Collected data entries
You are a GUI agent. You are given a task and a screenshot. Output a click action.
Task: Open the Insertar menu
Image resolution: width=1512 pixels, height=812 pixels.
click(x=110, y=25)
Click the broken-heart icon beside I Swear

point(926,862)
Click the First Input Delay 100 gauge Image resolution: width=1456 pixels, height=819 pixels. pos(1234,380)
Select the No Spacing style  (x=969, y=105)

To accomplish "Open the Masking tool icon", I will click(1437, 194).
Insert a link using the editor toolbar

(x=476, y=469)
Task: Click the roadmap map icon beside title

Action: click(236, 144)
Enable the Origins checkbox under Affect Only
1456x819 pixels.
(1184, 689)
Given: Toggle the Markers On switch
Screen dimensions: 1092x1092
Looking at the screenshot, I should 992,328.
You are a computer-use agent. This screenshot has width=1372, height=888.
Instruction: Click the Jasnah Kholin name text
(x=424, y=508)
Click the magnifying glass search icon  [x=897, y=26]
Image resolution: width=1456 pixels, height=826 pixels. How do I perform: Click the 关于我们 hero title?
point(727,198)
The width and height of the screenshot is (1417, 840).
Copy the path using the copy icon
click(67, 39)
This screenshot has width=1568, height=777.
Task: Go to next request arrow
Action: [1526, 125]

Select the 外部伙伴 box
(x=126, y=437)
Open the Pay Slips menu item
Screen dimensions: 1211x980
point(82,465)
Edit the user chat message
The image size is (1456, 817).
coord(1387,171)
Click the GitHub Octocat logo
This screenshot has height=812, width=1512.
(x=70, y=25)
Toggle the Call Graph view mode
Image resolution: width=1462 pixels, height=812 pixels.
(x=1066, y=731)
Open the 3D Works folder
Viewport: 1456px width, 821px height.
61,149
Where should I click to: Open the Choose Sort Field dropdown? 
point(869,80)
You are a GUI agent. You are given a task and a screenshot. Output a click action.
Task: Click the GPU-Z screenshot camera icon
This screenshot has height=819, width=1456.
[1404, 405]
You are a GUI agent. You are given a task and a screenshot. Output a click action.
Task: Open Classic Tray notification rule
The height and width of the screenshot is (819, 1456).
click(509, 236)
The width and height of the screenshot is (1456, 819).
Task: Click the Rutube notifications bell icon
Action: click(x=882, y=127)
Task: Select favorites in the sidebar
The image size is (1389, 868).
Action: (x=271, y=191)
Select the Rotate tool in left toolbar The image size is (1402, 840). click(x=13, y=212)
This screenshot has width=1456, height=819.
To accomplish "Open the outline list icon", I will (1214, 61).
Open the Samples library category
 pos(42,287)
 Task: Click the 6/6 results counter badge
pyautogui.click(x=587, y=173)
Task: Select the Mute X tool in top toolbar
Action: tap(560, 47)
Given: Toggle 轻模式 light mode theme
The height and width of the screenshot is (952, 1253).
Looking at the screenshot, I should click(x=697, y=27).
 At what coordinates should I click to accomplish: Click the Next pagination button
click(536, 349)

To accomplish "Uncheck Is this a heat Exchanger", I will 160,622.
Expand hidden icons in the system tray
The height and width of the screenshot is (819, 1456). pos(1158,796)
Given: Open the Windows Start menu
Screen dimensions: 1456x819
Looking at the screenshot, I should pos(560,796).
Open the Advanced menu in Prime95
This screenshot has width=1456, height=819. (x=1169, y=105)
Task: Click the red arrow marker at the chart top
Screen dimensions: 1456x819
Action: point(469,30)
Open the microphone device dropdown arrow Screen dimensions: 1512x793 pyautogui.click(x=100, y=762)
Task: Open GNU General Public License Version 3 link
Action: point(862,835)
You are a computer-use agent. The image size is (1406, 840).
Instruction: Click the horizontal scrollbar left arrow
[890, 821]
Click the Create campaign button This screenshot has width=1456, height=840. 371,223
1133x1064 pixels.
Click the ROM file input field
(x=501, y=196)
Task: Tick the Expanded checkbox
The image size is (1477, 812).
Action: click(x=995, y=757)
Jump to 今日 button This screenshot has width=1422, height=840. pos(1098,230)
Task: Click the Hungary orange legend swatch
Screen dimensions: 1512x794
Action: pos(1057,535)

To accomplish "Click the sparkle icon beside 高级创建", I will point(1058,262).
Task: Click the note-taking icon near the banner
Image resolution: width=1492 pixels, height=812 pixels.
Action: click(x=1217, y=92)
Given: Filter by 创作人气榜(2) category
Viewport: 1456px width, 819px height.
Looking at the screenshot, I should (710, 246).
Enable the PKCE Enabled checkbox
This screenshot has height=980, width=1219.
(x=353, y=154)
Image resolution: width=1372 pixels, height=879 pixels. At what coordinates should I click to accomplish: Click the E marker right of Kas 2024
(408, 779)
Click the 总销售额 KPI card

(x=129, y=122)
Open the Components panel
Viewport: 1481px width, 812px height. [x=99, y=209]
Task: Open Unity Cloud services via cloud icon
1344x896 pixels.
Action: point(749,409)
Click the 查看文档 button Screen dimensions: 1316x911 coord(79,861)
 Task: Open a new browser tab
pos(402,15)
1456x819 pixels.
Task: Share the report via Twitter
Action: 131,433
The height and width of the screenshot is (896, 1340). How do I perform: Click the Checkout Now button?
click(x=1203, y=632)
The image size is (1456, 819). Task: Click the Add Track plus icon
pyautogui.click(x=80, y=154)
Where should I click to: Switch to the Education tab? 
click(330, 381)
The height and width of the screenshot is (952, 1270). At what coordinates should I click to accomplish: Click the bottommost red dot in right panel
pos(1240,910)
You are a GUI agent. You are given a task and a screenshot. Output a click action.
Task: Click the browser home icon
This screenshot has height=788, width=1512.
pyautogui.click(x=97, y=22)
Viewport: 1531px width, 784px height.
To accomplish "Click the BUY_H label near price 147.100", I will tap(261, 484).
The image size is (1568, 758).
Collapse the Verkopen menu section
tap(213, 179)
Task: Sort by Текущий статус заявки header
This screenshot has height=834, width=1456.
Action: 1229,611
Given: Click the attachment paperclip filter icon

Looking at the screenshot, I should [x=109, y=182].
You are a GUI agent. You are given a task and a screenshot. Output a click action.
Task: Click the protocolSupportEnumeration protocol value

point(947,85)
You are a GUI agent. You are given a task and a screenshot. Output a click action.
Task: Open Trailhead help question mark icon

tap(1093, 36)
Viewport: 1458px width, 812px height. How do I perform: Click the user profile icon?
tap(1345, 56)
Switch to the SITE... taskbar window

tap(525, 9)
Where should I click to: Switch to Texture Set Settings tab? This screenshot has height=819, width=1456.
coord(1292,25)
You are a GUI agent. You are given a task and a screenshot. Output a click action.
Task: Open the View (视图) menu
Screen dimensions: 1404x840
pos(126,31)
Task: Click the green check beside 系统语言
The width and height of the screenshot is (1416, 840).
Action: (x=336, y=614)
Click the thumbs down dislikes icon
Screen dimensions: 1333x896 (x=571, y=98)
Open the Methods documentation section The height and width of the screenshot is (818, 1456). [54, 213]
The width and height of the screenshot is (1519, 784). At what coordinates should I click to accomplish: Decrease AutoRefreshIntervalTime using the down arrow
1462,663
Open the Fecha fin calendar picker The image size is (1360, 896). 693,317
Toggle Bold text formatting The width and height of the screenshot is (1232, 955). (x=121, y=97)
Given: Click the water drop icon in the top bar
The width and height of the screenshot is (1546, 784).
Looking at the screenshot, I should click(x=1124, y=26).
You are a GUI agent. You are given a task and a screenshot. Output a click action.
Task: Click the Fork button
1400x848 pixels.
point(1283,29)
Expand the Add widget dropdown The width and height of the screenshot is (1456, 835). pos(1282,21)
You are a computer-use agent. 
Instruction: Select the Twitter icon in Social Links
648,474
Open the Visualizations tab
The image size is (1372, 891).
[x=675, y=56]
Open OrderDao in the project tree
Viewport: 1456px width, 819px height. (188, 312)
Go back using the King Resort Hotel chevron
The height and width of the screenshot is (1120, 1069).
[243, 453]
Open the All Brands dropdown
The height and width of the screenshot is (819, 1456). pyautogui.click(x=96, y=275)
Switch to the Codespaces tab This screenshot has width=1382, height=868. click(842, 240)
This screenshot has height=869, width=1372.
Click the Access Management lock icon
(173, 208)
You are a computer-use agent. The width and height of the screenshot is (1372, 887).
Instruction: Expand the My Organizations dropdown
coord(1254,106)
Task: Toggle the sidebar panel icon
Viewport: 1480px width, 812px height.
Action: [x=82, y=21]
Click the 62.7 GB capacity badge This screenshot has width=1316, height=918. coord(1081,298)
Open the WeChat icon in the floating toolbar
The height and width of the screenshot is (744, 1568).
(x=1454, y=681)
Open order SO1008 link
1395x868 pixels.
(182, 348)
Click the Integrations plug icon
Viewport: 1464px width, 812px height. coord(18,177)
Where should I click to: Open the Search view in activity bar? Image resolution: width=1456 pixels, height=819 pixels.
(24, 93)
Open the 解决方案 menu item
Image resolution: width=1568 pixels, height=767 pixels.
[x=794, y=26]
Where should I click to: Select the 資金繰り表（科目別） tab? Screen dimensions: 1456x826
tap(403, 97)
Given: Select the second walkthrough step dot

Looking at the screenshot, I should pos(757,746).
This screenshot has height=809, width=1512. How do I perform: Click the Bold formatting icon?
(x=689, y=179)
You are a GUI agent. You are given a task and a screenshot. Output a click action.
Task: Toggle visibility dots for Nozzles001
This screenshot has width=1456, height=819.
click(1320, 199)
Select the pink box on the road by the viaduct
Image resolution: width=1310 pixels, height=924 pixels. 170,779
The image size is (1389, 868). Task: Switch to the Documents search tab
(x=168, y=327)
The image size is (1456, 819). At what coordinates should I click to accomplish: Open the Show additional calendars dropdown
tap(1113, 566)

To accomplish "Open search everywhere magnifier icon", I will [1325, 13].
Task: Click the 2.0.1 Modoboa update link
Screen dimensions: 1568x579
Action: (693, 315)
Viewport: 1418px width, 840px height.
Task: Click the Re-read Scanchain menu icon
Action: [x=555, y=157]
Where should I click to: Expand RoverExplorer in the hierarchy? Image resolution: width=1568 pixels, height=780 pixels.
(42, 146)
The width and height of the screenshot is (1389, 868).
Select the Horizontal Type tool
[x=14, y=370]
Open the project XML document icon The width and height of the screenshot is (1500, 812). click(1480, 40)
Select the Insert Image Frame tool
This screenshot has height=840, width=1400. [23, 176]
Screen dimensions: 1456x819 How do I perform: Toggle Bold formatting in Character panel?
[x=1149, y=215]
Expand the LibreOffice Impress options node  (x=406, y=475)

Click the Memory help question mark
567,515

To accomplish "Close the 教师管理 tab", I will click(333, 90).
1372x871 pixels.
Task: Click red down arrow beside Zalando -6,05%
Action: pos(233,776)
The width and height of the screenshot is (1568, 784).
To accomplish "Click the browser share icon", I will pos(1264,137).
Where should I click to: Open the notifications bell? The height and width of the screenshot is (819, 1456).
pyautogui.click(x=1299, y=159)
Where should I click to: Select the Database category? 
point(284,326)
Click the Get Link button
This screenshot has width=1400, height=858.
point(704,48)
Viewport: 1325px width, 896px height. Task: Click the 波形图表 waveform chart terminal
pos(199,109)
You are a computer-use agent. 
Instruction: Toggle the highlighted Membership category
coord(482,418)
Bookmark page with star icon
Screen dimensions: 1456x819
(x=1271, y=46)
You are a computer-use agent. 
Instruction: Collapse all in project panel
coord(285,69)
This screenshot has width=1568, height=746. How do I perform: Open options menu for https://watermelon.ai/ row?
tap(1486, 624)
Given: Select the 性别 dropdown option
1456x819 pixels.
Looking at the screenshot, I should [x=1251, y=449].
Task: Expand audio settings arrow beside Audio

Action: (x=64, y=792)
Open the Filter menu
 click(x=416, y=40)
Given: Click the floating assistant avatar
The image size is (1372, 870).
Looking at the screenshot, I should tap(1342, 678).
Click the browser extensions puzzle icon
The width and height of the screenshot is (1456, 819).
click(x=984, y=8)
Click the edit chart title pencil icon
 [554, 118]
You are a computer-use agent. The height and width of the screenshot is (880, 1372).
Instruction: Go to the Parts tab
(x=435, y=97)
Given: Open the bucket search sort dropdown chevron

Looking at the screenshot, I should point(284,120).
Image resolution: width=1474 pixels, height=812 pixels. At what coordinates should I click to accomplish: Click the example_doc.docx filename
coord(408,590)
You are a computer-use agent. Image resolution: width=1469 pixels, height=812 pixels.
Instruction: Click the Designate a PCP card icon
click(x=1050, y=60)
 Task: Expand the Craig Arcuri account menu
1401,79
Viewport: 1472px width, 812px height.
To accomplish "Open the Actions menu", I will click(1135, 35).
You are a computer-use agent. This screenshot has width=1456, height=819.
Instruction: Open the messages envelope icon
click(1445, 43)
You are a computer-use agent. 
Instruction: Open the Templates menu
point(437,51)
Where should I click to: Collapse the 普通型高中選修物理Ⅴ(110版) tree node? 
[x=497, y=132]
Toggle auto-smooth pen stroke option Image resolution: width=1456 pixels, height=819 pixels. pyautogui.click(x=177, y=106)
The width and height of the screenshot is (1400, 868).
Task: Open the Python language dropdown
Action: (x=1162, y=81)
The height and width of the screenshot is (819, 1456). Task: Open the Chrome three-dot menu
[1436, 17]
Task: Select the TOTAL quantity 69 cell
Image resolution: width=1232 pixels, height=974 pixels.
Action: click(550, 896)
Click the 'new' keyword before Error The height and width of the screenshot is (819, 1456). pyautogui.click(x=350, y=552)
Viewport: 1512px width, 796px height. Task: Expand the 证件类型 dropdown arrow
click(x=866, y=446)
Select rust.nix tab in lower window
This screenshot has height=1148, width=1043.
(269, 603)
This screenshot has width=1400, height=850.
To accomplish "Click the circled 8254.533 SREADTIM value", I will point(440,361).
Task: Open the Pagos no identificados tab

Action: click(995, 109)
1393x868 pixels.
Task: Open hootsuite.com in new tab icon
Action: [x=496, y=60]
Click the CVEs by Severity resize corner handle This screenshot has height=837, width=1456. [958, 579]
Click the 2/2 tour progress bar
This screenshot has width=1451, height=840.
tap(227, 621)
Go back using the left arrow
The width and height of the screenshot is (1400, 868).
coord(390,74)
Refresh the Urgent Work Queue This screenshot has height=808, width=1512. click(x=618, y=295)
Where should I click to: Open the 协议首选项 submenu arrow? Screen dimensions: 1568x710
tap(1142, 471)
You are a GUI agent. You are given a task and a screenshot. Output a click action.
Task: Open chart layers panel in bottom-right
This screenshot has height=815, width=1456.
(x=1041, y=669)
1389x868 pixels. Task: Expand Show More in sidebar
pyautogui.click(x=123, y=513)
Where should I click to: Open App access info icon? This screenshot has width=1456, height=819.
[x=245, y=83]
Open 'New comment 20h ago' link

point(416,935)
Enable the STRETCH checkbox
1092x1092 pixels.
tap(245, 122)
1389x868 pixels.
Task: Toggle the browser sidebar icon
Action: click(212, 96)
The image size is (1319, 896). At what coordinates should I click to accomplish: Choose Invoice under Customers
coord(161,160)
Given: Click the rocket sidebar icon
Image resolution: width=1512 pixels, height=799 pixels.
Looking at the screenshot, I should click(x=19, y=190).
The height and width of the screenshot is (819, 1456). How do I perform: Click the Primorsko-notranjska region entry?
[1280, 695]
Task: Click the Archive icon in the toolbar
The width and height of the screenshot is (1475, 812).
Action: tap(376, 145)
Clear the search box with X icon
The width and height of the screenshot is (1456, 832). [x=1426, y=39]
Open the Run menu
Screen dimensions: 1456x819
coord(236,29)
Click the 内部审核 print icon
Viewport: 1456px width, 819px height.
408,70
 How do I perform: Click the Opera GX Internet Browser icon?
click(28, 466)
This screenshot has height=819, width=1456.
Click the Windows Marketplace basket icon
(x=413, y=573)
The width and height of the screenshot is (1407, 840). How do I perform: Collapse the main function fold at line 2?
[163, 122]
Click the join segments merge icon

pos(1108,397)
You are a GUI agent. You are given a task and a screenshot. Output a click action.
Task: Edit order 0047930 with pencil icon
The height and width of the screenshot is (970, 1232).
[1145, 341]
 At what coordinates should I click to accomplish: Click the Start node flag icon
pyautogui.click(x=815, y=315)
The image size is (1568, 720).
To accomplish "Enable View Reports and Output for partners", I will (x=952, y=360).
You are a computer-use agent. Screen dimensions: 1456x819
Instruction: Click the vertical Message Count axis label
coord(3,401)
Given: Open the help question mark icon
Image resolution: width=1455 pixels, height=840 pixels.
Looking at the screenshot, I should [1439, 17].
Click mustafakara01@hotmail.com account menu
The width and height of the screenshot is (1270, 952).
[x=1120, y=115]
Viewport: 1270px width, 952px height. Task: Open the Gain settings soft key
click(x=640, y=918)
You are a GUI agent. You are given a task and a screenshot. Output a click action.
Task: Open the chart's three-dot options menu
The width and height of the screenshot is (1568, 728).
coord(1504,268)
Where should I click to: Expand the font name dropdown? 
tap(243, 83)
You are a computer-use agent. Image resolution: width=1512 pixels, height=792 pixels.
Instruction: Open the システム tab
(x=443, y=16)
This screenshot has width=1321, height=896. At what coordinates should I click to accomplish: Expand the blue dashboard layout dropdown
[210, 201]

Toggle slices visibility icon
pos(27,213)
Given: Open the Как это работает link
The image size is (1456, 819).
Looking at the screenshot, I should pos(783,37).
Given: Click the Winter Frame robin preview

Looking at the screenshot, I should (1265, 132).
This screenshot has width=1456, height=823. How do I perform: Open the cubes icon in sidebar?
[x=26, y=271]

▸ **Work request**
Set down exactly the lines that begin the records and continue through the line bearing "Given: Toggle the Markers On switch"; include both ends.

▸ **Solution to the exercise**
You are a GUI agent. You are given a task and a screenshot. Output a click action.
Task: Open the Insertar menu
Image resolution: width=1512 pixels, height=812 pixels.
click(x=110, y=25)
Click the broken-heart icon beside I Swear

point(926,862)
Click the First Input Delay 100 gauge Image resolution: width=1456 pixels, height=819 pixels. pos(1234,380)
Select the No Spacing style  (x=969, y=105)

To accomplish "Open the Masking tool icon", I will click(1437, 194).
Insert a link using the editor toolbar

(x=476, y=469)
Task: Click the roadmap map icon beside title

Action: click(236, 144)
Enable the Origins checkbox under Affect Only
1456x819 pixels.
(1184, 689)
Given: Toggle the Markers On switch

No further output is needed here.